*** Opening of Information provided ***

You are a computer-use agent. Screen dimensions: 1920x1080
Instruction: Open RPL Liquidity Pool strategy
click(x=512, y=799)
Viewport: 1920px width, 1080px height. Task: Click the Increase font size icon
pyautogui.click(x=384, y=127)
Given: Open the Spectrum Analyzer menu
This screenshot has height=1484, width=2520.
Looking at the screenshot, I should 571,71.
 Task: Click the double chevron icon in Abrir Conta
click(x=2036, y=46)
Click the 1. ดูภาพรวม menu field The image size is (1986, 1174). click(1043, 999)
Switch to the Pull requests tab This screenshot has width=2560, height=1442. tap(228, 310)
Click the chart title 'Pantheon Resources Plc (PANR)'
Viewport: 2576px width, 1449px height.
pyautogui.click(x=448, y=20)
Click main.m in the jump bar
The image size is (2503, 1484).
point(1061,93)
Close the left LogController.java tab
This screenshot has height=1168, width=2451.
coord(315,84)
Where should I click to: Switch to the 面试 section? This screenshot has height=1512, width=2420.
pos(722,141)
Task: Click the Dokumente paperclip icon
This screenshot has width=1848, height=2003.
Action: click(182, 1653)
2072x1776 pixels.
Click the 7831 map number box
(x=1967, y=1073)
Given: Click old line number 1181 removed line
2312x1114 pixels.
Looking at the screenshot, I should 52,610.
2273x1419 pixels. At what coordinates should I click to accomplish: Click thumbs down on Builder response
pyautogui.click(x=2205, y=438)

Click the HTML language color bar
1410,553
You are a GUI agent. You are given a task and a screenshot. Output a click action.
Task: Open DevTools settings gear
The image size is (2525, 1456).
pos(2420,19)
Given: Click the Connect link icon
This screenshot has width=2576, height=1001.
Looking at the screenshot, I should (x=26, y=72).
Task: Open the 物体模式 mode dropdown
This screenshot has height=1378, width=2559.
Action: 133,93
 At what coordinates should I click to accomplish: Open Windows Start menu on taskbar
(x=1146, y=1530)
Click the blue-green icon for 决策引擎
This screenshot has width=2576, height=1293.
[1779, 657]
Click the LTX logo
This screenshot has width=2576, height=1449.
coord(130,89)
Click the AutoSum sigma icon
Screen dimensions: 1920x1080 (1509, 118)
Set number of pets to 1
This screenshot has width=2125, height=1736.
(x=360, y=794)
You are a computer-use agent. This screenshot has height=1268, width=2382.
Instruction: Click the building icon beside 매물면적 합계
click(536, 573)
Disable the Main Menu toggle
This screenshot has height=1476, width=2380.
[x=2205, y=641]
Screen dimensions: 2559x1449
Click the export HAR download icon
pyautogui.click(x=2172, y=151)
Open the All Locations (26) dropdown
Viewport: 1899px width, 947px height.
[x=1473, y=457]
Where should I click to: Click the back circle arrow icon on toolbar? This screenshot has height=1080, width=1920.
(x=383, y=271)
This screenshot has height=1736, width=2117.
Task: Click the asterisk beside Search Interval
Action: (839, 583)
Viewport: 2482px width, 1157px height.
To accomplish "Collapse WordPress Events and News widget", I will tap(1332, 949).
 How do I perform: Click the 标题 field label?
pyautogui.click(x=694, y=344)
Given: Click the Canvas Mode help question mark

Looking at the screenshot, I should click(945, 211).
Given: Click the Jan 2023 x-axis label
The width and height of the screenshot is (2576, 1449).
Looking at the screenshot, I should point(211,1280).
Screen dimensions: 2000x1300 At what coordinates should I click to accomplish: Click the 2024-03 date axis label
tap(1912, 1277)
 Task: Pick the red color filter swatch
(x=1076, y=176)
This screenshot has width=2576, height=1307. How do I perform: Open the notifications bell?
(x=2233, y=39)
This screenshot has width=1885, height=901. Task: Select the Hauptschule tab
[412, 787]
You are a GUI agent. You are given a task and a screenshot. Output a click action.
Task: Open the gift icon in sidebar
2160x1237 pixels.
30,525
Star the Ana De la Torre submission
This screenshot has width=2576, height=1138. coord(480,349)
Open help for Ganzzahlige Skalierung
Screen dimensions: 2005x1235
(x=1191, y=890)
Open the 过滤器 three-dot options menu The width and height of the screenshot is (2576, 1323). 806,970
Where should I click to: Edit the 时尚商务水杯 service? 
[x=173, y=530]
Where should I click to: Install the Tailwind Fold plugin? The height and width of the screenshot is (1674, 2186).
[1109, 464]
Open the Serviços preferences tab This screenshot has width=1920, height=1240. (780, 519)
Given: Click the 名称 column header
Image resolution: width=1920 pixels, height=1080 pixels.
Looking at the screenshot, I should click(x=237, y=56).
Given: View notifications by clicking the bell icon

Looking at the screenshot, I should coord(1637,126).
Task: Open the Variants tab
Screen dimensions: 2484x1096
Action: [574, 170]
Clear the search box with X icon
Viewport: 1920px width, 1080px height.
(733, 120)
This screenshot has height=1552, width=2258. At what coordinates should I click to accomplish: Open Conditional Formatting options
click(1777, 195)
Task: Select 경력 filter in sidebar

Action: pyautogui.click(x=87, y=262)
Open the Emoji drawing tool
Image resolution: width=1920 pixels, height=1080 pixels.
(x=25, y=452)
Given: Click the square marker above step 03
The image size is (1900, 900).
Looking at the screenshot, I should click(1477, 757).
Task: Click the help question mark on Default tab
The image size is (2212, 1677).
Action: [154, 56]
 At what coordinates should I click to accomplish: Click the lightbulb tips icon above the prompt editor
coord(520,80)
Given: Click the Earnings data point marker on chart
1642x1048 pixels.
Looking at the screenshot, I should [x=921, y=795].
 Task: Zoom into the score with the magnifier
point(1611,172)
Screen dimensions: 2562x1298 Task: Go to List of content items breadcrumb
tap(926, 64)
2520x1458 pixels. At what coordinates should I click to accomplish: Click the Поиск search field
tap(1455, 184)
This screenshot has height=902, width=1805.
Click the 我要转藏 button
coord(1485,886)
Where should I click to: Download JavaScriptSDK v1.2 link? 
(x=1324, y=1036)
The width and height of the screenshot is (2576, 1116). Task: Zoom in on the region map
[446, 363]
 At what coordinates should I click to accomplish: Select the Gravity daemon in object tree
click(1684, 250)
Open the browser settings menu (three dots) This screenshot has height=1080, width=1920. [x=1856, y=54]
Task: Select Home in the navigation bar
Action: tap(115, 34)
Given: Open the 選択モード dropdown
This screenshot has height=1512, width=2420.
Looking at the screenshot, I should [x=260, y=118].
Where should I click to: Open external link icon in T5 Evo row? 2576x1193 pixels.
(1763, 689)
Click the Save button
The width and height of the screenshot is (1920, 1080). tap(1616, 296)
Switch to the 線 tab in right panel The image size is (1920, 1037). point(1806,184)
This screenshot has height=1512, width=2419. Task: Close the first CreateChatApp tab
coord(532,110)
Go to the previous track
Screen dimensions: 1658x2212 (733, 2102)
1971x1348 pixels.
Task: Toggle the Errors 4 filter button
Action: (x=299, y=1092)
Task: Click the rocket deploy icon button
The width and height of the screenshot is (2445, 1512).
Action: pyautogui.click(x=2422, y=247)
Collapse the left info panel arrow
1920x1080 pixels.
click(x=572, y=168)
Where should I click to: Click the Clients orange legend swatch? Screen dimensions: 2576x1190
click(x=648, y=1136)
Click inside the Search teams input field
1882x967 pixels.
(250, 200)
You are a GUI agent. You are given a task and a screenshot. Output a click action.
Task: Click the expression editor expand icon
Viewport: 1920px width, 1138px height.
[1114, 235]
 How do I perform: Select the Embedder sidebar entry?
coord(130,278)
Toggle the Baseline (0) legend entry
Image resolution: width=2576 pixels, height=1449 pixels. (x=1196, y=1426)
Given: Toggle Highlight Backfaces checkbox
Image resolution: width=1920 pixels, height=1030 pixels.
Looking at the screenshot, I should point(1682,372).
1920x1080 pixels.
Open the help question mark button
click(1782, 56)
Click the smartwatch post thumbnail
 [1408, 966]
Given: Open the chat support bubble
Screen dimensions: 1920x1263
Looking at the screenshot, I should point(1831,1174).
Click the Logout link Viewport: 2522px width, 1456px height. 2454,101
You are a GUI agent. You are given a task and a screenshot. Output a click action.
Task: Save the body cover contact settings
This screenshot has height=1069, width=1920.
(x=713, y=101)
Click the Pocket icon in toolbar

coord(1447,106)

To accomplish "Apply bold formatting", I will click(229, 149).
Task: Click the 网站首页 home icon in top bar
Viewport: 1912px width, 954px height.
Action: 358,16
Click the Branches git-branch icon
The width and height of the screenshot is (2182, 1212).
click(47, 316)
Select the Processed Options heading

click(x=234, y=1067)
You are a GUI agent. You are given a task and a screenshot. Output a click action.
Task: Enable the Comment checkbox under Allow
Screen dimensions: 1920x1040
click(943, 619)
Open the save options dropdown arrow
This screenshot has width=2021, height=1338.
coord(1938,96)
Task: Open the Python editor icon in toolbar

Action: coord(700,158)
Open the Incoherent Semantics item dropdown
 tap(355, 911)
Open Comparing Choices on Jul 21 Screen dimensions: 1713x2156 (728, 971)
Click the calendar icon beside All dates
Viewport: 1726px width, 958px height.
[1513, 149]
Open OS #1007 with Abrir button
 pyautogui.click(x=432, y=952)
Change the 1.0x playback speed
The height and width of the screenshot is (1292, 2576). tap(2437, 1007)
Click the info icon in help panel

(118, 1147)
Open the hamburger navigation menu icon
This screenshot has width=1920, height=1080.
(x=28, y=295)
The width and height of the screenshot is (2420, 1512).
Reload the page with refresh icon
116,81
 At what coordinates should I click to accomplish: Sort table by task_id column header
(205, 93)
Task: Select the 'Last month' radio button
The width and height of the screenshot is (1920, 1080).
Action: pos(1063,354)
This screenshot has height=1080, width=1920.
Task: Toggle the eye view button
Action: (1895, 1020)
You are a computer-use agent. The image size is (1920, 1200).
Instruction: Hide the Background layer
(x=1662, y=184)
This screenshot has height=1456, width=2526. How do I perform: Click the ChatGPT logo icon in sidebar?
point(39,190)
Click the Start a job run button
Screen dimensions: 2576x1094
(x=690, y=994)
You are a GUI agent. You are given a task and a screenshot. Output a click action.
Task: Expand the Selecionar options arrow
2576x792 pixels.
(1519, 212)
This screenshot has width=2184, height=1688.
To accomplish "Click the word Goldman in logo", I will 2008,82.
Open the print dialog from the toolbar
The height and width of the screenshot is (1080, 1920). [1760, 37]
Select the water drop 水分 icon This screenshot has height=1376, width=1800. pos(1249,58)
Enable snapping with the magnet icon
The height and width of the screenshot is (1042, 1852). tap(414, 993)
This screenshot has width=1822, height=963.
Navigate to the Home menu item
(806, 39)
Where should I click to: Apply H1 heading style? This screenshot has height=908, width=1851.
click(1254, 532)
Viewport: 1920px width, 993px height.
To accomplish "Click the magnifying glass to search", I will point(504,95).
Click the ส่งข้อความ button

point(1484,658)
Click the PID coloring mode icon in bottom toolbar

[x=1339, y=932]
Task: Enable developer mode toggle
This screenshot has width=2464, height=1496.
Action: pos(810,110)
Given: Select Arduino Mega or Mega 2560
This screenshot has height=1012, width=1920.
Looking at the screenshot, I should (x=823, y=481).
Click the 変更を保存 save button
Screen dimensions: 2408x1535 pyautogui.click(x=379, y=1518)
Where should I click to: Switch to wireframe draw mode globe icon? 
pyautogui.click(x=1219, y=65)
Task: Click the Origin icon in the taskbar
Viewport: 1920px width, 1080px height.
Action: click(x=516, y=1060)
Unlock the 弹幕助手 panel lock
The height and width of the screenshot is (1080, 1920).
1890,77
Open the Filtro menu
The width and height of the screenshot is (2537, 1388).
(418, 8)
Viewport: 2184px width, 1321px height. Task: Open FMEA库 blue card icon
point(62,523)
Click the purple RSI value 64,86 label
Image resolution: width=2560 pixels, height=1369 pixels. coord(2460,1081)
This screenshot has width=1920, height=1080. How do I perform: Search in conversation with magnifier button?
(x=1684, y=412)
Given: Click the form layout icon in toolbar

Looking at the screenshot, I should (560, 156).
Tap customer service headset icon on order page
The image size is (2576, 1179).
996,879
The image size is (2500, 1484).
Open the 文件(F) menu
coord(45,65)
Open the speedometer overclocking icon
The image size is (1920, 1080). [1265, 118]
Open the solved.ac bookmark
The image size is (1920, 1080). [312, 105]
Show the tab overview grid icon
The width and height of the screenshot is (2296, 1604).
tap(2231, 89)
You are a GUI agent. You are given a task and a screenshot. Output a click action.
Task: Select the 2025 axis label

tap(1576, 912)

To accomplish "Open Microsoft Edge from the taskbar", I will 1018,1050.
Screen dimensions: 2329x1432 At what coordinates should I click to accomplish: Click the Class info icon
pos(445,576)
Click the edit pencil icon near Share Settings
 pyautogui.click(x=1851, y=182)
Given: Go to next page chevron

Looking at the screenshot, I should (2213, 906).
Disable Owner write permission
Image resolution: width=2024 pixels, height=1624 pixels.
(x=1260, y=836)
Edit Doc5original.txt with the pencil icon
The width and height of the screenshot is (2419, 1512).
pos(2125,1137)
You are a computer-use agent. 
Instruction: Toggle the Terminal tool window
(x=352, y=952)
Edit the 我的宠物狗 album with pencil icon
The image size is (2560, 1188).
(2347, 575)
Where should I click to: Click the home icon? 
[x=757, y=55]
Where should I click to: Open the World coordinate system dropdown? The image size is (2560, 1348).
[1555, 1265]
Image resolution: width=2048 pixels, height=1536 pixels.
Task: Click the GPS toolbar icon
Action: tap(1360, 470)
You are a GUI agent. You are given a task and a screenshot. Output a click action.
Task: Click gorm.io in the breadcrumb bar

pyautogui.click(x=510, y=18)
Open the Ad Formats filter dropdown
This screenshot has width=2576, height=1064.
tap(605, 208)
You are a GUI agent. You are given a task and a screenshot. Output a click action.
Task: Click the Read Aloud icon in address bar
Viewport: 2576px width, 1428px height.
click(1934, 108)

*** Close of Information provided ***

Exercise goal » Check the entries above line by line and return each one containing the word "chart".

Exercise response »
Click the chart title 'Pantheon Resources Plc (PANR)'
Given: Click the Earnings data point marker on chart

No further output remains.